TS with partial absence of one X may be due to any of the following:
Primary amenorrhea is more common with classical TS (45,X) while menstruation may begin with other karyotypes, particularly with mosaic forms. However, secondary amenorrhea soon sets in due to ovarian failure.
Genetic studies have already shown that in normal females with two X chromosomes, one X is always inactivated at random during the development of the embryo. This phenomenon is called lyonization or dosage compensation and is a mechanism to ensure that males and females have the same number of active X-linked genes. On the other hand, it is also known that several genes on the lyonized X chromosome escape total inactivation and are necessary to the female phenotype. It is therefore suspected that TS is due to the absence (in part or whole) of these genes, which are required to be present in double dosage in normal females.
These genes include the SHOX (short statute homeobox) on the pseudo-autosomal region of the X chromosome, which may be responsible for growth stunting and skeletal defects, such as the low-set ears, high arched palate, knock knees and a high carrying angle (abnormal outward angulation of the elbows).

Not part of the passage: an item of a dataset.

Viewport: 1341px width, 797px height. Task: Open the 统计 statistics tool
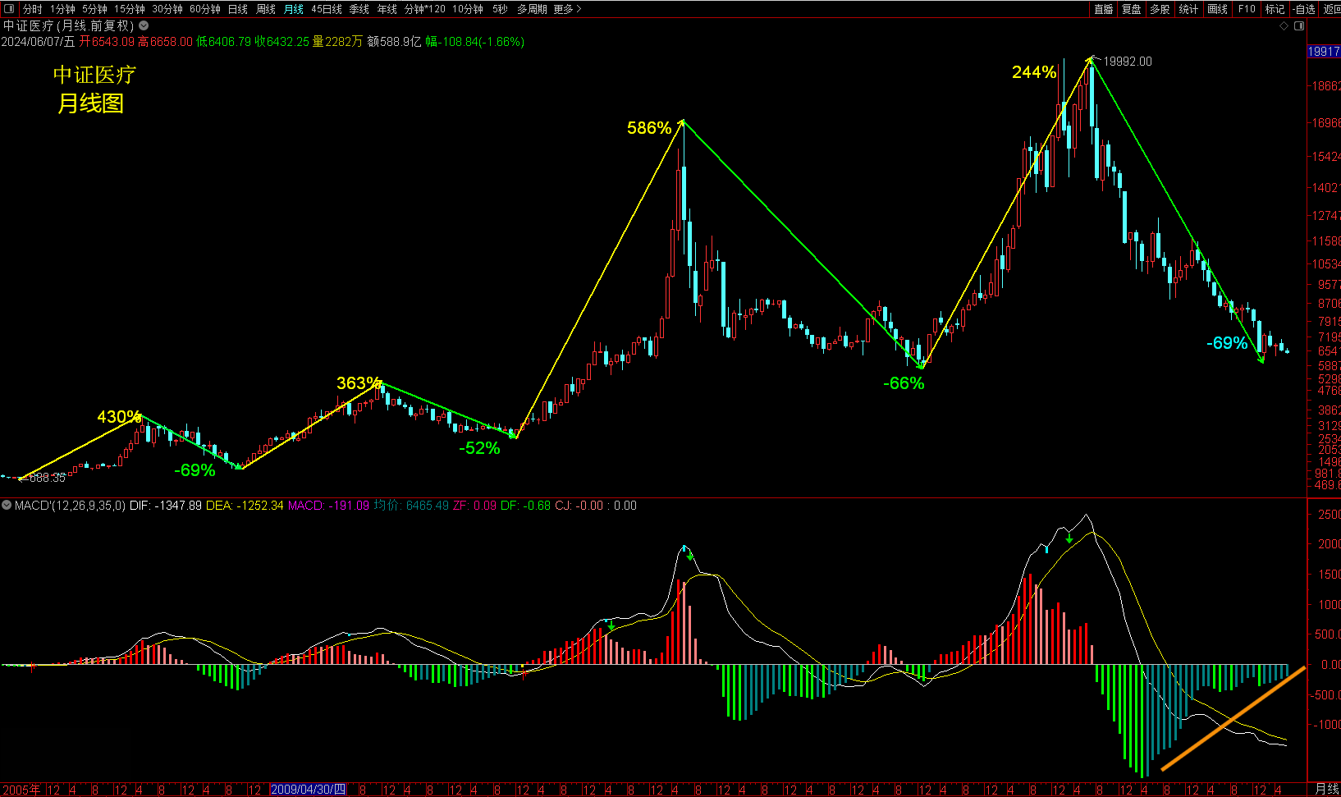[1188, 9]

Another phenomenon called genomic imprinting may be responsible for some features of TS. The expression of an imprinted gene depends on which parent it originated from, whether maternal or paternal. Some studies have shown that girls with TS in whom the single X chromosome was from the mother had greater cognitive impairment, and possibly this was due to the abnormal development of the temporal and occipital lobes of the brain. However, others have contradicted this, and this area needs more research.
TS is normally of sporadic occurrence and its incidence is not related to maternal age. It has been found that of the 50% of TS individuals who have the 45,X genotype, three out of four have a single X, which is derived from the mother, as determined by several different methods. In cases of partial retention of the second X chromosome, including ring chromosomes or marker chromosomes, the intact chromosome was usually of maternal origin. This seems to rule out a meiotic error in the maternal ovum, and to suggest that it occurs during the paternal sperm generative process. This kind of error would cause a heavy rate of chromosome loss during mitosis by anaphase lag (if the genotype is 45,X) or by nondisjunction (if mosaicism is present (such as 47,XXX; 46,X, del(Xp); or 46,X,marker (X)).
In contrast, with mosaic X TS or TS with one isochromosome, the possibility of having either maternal or paternal isochromosomes was roughly equal. This means that either an error occurred during gamete formation or after zygote formation and at the first cell division following fertilization.
Partial X deletions may also cause ovarian failure, such as deletion of Xp11 (linked to ovarian failure in 50%) and deletion of Xp21 (more likely to have secondary amenorrhea). Thus the Xp deletion is likely to be the cause of a TS phenotype, especially of short stature. The non-mosaic presence of the pure 46,X,i(Xq) line, with two long Xq arms and no short (Xp) arm is also associated with some TS patients. Gonadal failure is associated with Xq deletion, and the more proximal the deletion the more severe the expression. Thus Xq26-q28 and Xq13.3-q21.1 are now termed POF1 and POF2 (for primary ovarian failure) respectively, due to mutations or rearrangements of chromosomal material that affects ovarian gene expression negatively.